3. Anak Usia Sekolah
▪ Melakukan revitalisasi Usaha Kesehatan Sekolah (UKS);
▪ Menguatkan kelembagaan Tim Pembina UKS;
▪ Menyelenggarakan Program Gizi Anak Sekolah (PROGAS); dan
▪ Memberlakukan sekolah sebagai kawasan bebas rokok dan narkoba
4. Remaja
▪ Meningkatkan penyuluhan untuk perilaku hidup bersih dan sehat
(PHBS), pola gizi seimbang,tidak merokok, dan mengonsumsi narkoba;
dan
▪ Pendidikan kesehatan reproduksi.
5. Dewasa Muda
▪ Penyuluhan dan pelayanan keluarga berencana (KB);
▪ Deteksi dini penyakit (menular dan tidak menular); dan
▪ Meningkatkan penyuluhan untuk PHBS, pola gizi seimbang, tidak
merokok/mengonsumsi narkoba.
F. Pengukuran STUNTING
Nilai skor-Z atau SD
▪ Ukuran antropometrik (BB-U, TB-U dan BB-TB) disajikan sebagai
nilai SD atau skor-Z di bawah atau di atas nilai mean atau median
rujukan
▪ Normal bila antara -2SD sampai +2SD
▪ Kurang bila <-2SD
▪ Lebih bila >+2SD
BAB III
TINJAUAN KASUS
→ Kesimpulan Penelitian
Kejadian stunting sebanyak 21,2% dan siswa yang mengalami keterlambatan usia
tulang sebanyak 42,4%. Proporsi siswa yang hasil metabolit pestisida dalam urinnya
positif lebih banyak pada yang terlibat dalam kegiatan pertanian (29,2%) dibanding
siswa yang tidak terlibat dalam kegiatan pertanian (5,6%).
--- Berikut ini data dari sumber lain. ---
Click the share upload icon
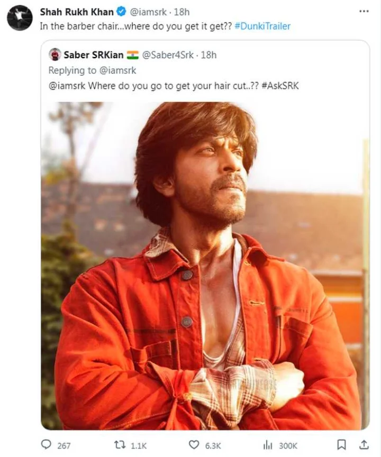 (x=364, y=445)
Proporsi stunting lebih
banyak pada siswa dengan metabolit pestisida urin positif (26,7%) dibanding yang
negatif (19,6%). Siswa dengan usia tulang termasuk kategori terlambat lebih banyak
proporsinya pada yang metabolit pestisida urin positif (46,7%) dibanding yang negatif
(41,2%).
Kejadian stunting lebih banyak pada siswa yang mengalami keterlambatan usia
tulang (42,9%) dibanding siswa dengan usia tulang normal (5,3%). Terdapat
hubungan bermakna usia tulang dengan kejadian stunting (p=0,001).